Provided passage:
——

Summary of Approach:

The K123023 submission for the Surgical Theater Surgery Rehearsal Platform focuses on demonstrating substantial equivalence to an existing predicate device (Simbionix PROcedure Rehearsal Studio K112387). The "performance data" describes:

  • Internal test plans and execution to confirm the device meets specified requirements (functional verification).
  • Functional validation testing by quality personnel and surgeons to ensure the system meets user needs and intended use.
  • Compliance with risk analysis standards (ISO 14971).

The validation activities ensure the device functions as intended and is comparable to the predicate. It explicitly states, "Test results confirmed that SRP is substantially equivalent to the predicate." This is a pre-AI/ML era submission, and therefore, the testing and validation criteria do not align with the typical "acceptance criteria" and "ground truth" definitions used for AI/ML diagnostic devices.

§ 892.2050 Medical image management and processing system.

(a)
Identification. A medical image management and processing system is a device that provides one or more capabilities relating to the review and digital processing of medical images for the purposes of interpretation by a trained practitioner of disease detection, diagnosis, or patient management. The software components may provide advanced or complex image processing functions for image manipulation, enhancement, or quantification that are intended for use in the interpretation and analysis of medical images. Advanced image manipulation functions may include image segmentation, multimodality image registration, or 3D visualization. Complex quantitative functions may include semi-automated measurements or time-series measurements.(b)

——

Source material:
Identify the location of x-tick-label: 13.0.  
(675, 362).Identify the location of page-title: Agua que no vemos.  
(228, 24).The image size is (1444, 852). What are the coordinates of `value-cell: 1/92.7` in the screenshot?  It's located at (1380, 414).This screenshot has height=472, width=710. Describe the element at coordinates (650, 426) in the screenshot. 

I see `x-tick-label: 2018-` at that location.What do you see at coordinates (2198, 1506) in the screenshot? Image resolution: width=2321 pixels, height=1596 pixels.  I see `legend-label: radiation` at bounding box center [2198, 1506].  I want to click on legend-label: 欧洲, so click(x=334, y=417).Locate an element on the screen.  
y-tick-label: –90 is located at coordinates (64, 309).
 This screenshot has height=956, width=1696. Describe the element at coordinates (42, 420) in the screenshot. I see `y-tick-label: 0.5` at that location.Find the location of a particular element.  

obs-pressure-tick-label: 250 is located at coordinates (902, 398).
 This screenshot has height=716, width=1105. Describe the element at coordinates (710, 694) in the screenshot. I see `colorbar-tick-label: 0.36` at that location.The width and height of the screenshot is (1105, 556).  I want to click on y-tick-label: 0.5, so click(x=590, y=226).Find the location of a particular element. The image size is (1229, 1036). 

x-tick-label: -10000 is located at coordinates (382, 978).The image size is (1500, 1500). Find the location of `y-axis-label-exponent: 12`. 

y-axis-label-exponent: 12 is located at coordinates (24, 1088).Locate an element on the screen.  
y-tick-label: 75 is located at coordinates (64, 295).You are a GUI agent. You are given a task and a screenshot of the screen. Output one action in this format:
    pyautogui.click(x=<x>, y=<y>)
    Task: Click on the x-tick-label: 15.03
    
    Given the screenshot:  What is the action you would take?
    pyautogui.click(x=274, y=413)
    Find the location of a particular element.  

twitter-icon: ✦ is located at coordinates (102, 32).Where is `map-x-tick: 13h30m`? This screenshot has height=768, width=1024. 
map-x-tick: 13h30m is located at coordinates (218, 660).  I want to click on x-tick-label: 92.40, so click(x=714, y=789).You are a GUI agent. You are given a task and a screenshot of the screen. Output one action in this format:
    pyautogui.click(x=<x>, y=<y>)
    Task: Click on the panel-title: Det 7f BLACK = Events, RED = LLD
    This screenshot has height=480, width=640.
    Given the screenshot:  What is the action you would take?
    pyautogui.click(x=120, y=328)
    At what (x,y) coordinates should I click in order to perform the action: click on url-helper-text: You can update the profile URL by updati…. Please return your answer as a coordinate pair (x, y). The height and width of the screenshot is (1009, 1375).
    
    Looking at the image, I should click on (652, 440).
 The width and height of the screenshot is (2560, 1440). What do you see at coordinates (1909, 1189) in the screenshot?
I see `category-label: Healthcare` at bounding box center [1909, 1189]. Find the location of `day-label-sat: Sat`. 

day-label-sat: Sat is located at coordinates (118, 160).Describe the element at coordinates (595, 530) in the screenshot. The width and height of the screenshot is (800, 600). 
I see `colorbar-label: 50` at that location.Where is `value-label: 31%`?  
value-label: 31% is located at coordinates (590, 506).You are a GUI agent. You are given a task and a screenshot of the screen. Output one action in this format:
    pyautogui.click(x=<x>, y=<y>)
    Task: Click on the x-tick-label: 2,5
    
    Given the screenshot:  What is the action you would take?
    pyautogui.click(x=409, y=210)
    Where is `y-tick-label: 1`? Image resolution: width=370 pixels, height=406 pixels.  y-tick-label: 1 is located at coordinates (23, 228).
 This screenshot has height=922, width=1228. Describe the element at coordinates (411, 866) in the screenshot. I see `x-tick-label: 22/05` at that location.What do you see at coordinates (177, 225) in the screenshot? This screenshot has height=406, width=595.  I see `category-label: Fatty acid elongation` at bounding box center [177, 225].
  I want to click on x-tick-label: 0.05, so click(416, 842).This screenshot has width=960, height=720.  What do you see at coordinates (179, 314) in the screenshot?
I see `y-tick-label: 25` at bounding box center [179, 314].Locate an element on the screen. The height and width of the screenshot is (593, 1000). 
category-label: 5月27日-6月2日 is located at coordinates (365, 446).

——

Using the Surgical Rehearsal Platform text, answer each question briefly.
(a) Which predicate device is the submission compared against?
(b) Which risk analysis standard does the device comply with?
(c) Under § 892.2050, what may advanced image manipulation functions include?

Answer box:
(a) Simbionix PROcedure Rehearsal Studio (K112387)
(b) ISO 14971
(c) Image segmentation, multimodality image registration, or 3D visualization